# WHAT TO WORK ON
What is needed is an exact copy of the records below, minus any pictures.

# MATERIAL PROVIDED
^^^^

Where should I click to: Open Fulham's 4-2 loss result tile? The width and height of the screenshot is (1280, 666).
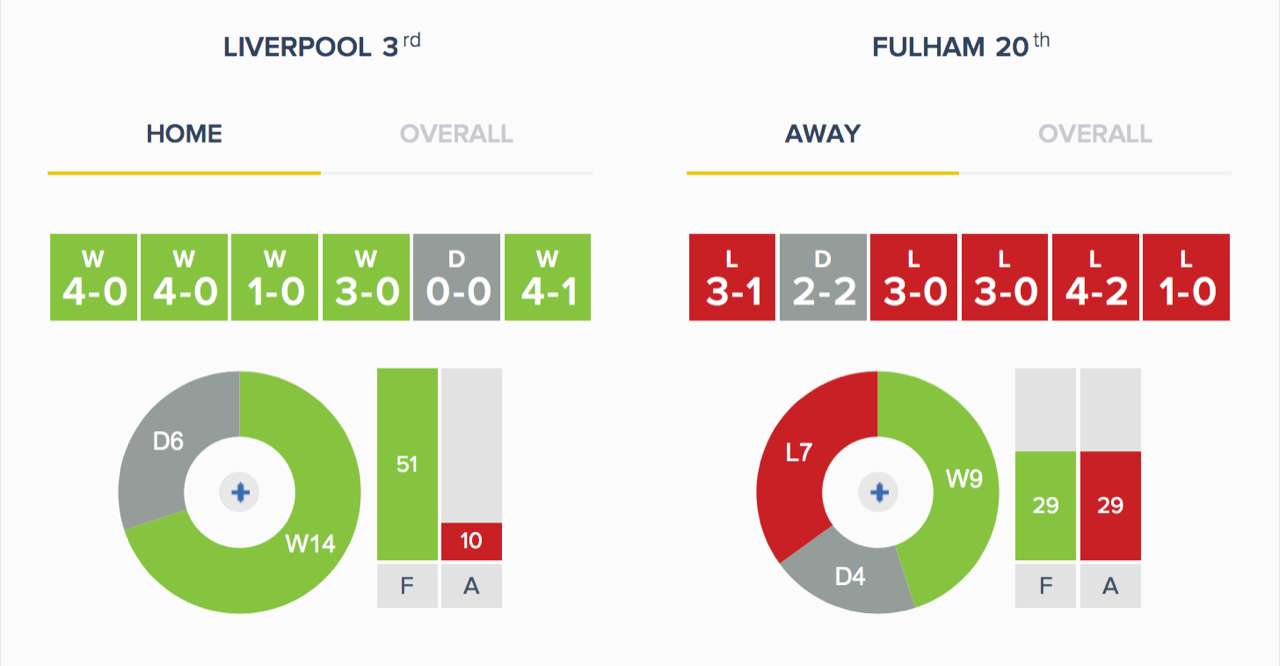1095,277
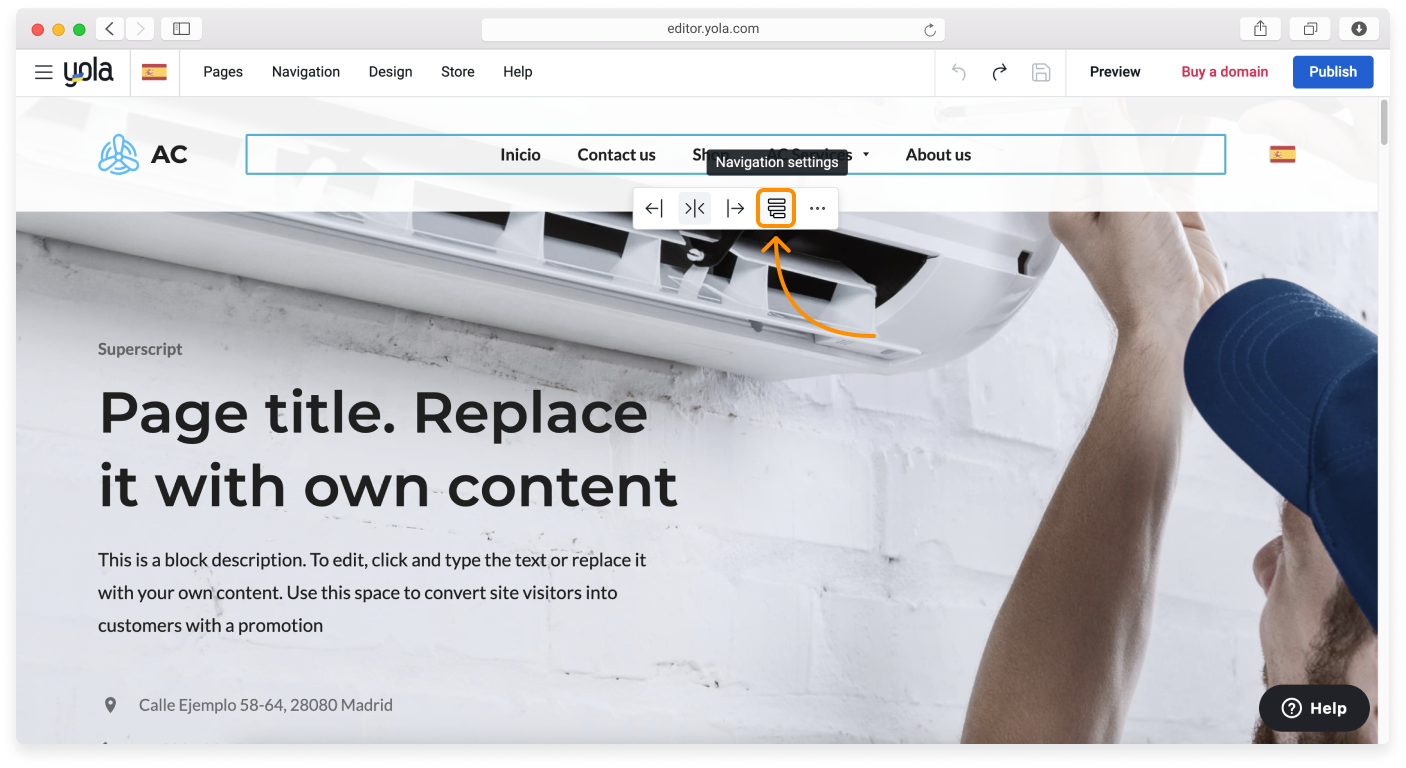Expand the AC Services dropdown
This screenshot has width=1406, height=768.
click(864, 154)
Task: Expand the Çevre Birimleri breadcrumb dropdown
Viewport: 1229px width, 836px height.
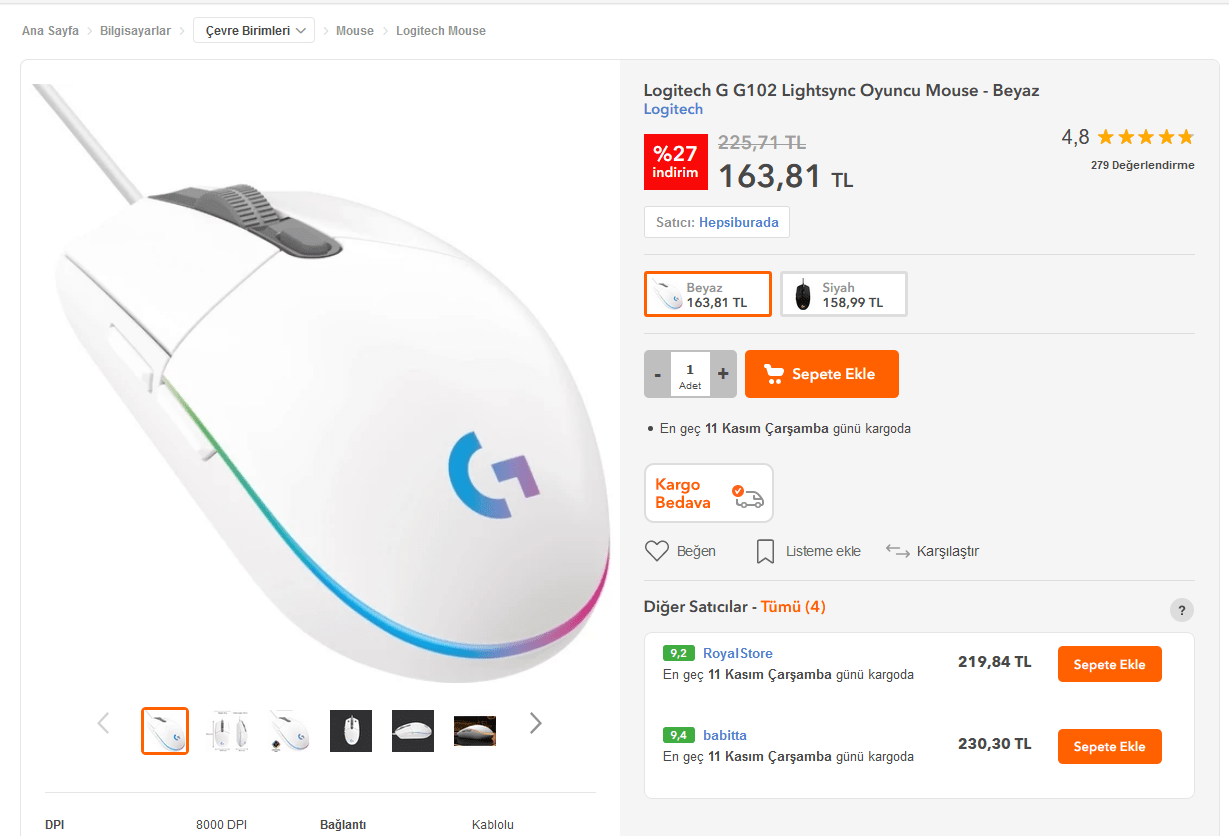Action: click(254, 31)
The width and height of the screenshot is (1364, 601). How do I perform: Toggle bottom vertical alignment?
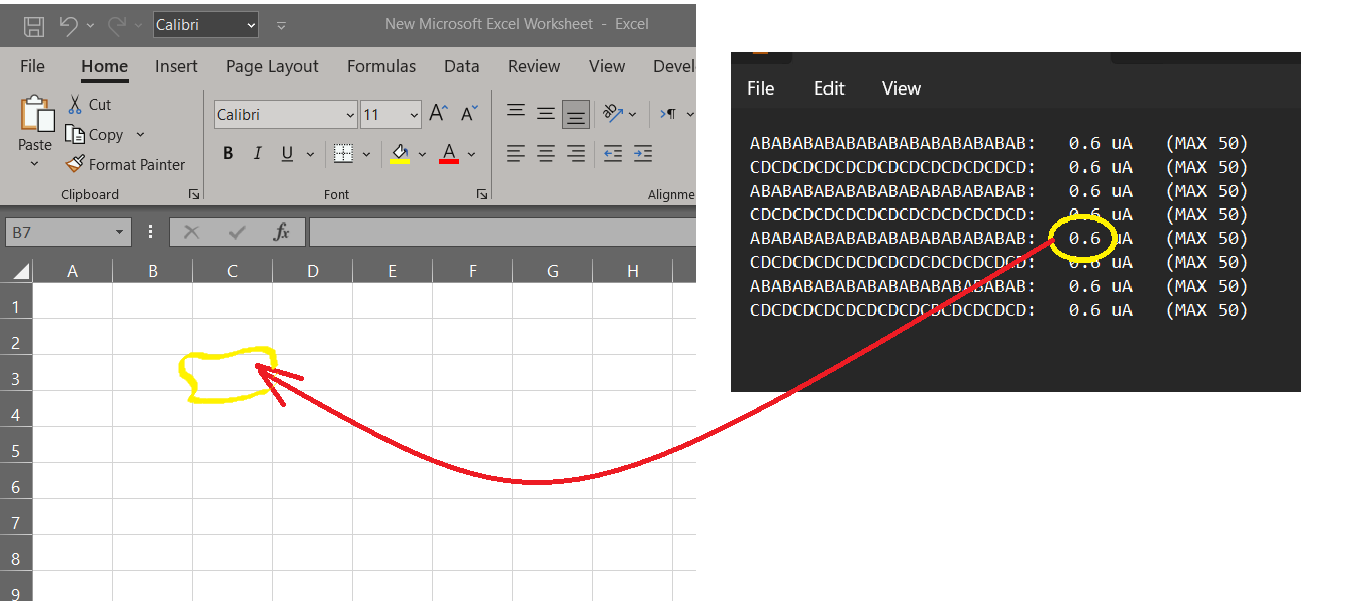click(x=575, y=113)
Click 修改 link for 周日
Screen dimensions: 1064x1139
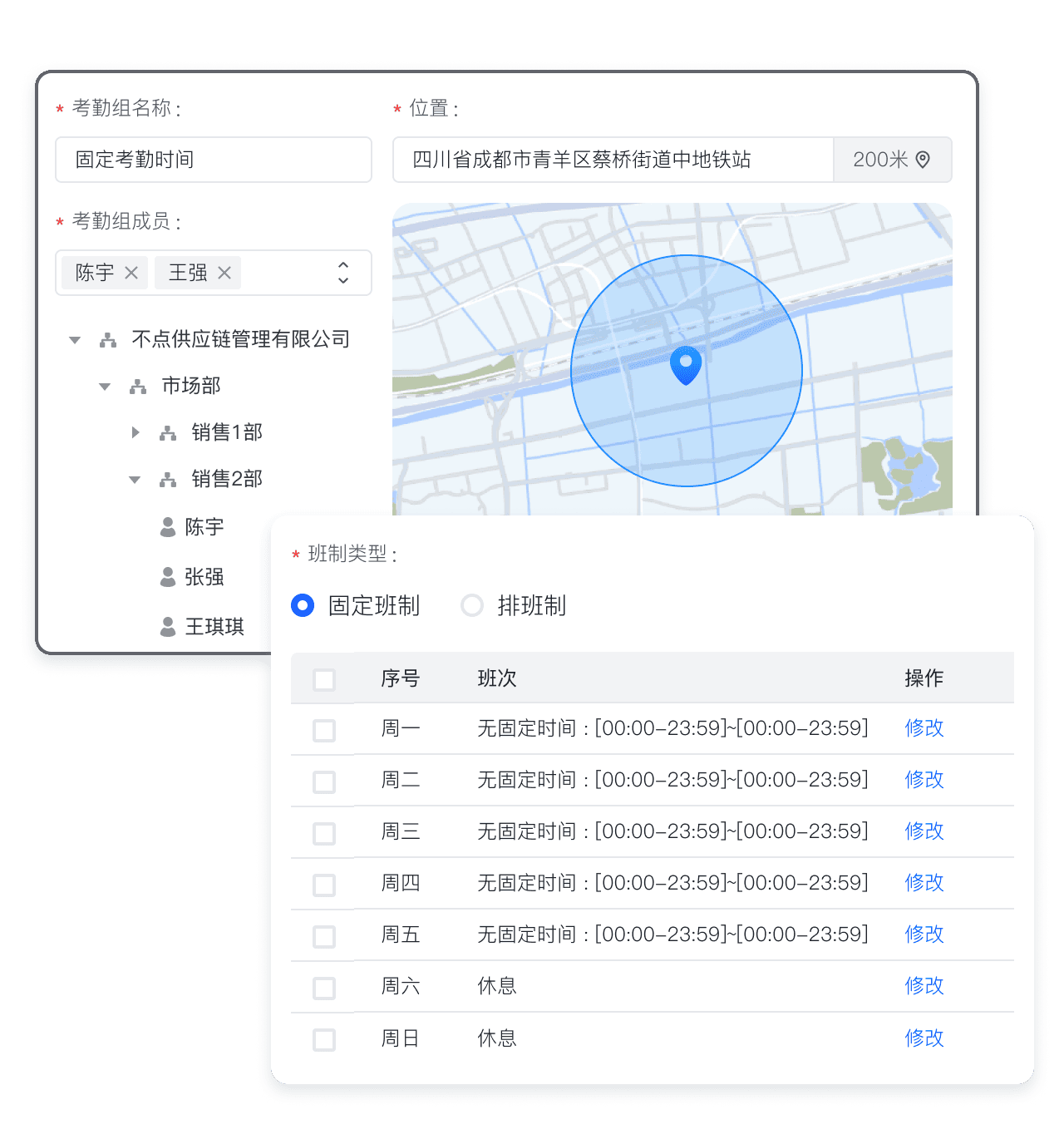click(924, 1038)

^^^^

# EXERCISE ANSWER
Where should I click to: Open Fulham's 4-2 loss result tile? The width and height of the screenshot is (1280, 666).
1095,277
Expand the AC Services dropdown
This screenshot has width=1406, height=768.
click(864, 154)
Task: Expand the Çevre Birimleri breadcrumb dropdown
Viewport: 1229px width, 836px height.
Action: click(254, 31)
The width and height of the screenshot is (1364, 601). How do I perform: Toggle bottom vertical alignment?
click(x=575, y=113)
Click 修改 link for 周日
Screen dimensions: 1064x1139
click(924, 1038)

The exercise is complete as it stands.